Assessment and evaluation sit at the heart of teaching. Assessment is the process of gathering and interpreting information about student learning to make instructional decisions. Evaluation takes it a step further: it means making judgments about the quality of that learning based on the data you've collected.

These two processes work together to serve several purposes:

Diagnosing student strengths and weaknesses
Monitoring progress over time
Providing feedback to both students and teachers
Determining grades or placement

When done well, assessment and evaluation don't just measure learning. They actually promote it by helping teachers adjust their instruction and helping students understand where they stand.

Uses of Assessment and Evaluation Data

Assessment data gets used at every level of the education system, and the purpose shifts depending on the scale:

Classroom level: Teachers use data to plan lessons and differentiate instruction for individual students.
School and district level: Administrators identify areas for improvement and shape professional development priorities.
State and national level: Policymakers use data to set curriculum standards and hold schools accountable.

Two additional uses are worth understanding. First, data can be disaggregated by student subgroups (race/ethnicity, socioeconomic status, language proficiency) to reveal achievement gaps and equity issues that overall averages might hide. Second, longitudinal data tracks student progress over months or years, which helps evaluate whether programs and interventions are actually working.

Formative vs.
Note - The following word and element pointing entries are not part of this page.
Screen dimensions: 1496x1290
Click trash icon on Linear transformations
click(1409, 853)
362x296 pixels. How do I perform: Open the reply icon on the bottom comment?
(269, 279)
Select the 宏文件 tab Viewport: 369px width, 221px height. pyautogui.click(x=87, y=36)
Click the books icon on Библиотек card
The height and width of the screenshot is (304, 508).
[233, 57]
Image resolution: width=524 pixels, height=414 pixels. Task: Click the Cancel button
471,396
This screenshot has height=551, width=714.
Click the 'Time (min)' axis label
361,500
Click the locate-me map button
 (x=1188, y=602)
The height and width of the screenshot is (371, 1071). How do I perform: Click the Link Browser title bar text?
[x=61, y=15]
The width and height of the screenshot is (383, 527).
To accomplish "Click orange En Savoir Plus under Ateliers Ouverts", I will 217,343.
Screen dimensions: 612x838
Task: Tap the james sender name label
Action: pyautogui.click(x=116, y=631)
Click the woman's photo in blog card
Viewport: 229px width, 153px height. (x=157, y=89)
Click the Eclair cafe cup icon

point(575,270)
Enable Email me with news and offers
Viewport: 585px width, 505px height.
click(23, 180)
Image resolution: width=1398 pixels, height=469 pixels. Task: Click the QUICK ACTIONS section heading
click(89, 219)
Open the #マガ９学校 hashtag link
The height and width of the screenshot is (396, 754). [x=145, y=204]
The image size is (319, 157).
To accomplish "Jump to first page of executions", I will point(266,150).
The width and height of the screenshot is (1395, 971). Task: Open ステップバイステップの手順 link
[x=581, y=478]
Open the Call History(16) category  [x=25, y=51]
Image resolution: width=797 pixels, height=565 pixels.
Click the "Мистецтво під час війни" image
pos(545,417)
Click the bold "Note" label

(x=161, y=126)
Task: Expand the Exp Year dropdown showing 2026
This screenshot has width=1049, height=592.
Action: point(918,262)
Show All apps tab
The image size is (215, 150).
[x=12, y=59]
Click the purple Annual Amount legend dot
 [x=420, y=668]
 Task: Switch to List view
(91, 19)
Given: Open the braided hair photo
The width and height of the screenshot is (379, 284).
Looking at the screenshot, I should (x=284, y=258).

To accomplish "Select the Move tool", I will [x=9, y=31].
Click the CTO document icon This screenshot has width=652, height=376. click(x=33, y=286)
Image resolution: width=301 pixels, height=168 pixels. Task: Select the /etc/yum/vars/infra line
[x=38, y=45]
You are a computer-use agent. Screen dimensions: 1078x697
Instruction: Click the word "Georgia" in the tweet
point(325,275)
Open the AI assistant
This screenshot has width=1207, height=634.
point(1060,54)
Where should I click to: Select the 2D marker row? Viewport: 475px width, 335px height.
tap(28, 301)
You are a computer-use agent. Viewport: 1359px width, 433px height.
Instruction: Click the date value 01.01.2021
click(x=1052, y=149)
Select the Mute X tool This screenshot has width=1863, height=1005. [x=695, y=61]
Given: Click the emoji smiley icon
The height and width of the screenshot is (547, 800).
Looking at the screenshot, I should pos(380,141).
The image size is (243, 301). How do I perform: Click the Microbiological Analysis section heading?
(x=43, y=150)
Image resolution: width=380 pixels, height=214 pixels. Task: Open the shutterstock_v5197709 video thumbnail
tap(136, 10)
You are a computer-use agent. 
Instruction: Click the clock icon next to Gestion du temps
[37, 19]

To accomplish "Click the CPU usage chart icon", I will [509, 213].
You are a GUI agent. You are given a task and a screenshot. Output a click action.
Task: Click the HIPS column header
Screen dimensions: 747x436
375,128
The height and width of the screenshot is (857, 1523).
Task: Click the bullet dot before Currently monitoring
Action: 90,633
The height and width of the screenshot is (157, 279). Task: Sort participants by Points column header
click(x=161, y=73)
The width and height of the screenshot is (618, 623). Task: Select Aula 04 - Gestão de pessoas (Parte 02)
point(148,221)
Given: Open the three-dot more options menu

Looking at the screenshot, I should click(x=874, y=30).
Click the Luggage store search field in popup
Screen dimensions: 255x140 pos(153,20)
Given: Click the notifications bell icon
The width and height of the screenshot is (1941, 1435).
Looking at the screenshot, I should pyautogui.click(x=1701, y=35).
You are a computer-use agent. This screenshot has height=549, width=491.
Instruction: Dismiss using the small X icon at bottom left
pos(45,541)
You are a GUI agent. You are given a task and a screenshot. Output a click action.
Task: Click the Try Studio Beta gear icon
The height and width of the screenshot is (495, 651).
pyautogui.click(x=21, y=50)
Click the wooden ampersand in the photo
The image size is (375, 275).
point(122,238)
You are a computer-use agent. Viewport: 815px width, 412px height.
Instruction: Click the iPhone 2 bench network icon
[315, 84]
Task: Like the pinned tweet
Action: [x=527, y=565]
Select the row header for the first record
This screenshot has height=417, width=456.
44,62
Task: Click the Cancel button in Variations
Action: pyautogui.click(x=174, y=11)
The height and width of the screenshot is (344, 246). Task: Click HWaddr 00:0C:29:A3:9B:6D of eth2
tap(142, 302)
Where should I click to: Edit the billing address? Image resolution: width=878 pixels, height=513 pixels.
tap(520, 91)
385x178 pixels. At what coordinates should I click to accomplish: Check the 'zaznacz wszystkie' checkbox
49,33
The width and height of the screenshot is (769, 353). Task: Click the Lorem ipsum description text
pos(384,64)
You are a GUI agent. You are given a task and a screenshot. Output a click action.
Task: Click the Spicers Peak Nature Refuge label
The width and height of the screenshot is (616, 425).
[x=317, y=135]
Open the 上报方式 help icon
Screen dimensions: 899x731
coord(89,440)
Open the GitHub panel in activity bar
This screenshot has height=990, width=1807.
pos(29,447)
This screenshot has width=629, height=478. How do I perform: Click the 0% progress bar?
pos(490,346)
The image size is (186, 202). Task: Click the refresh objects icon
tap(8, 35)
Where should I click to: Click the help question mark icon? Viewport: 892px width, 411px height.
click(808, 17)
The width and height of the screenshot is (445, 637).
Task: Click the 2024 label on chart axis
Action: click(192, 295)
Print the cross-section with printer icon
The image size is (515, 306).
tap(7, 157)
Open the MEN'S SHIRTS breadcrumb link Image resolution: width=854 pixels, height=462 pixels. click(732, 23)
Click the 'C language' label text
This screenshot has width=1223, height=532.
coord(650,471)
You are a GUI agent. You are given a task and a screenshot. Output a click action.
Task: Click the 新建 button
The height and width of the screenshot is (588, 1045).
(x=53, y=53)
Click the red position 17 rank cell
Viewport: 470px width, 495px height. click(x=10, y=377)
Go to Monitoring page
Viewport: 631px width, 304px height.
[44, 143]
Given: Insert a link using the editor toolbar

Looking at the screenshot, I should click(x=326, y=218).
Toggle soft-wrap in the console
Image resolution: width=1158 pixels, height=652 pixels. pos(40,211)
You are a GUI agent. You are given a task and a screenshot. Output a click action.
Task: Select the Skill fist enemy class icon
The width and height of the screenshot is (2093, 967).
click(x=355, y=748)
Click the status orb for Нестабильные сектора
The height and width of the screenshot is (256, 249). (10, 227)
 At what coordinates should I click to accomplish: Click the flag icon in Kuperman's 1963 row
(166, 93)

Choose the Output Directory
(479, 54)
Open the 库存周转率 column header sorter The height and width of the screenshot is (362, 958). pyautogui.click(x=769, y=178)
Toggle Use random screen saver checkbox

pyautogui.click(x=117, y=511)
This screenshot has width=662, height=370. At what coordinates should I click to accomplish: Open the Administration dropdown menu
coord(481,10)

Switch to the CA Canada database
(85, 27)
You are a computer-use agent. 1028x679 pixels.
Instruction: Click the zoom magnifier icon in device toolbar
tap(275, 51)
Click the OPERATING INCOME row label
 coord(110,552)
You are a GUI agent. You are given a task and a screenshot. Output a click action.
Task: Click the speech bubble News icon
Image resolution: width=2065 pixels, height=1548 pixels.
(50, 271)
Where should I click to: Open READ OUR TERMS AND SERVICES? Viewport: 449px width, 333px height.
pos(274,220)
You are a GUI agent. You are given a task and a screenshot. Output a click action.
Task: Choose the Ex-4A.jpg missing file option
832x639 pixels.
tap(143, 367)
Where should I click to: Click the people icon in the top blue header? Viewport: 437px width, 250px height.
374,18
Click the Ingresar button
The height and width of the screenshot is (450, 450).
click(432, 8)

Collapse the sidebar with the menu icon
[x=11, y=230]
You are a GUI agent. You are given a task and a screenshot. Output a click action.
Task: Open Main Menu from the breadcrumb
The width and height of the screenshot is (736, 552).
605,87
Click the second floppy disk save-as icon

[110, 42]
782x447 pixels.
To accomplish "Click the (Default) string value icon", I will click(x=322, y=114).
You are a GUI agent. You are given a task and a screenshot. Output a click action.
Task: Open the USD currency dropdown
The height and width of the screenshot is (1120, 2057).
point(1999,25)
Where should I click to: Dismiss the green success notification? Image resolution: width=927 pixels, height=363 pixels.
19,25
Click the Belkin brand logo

Summative Assessment

The distinction between formative and summative assessment is one of the most fundamental ideas in this unit. The difference comes down to when and why you assess.

Formative Assessment

Formative assessment happens during the learning process. Its primary purpose is to monitor student understanding and guide instruction in real time. Think of it as a check-in, not a final judgment.

Common formative assessment strategies include:

Exit tickets: Brief questions or prompts at the end of a lesson to check for understanding. A teacher might ask students to write down one thing they learned and one thing they're still confused about.
Think-pair-share: Students think about a question individually, discuss their answer with a partner, then share with the class. This gives every student a chance to process the material, not just the ones who raise their hands.
Graphic organizers: Visual tools (concept maps, Venn diagrams, flowcharts) that help students organize relationships between ideas.
Peer feedback: Students evaluate each other's work using established criteria, which reinforces their own understanding of the standards.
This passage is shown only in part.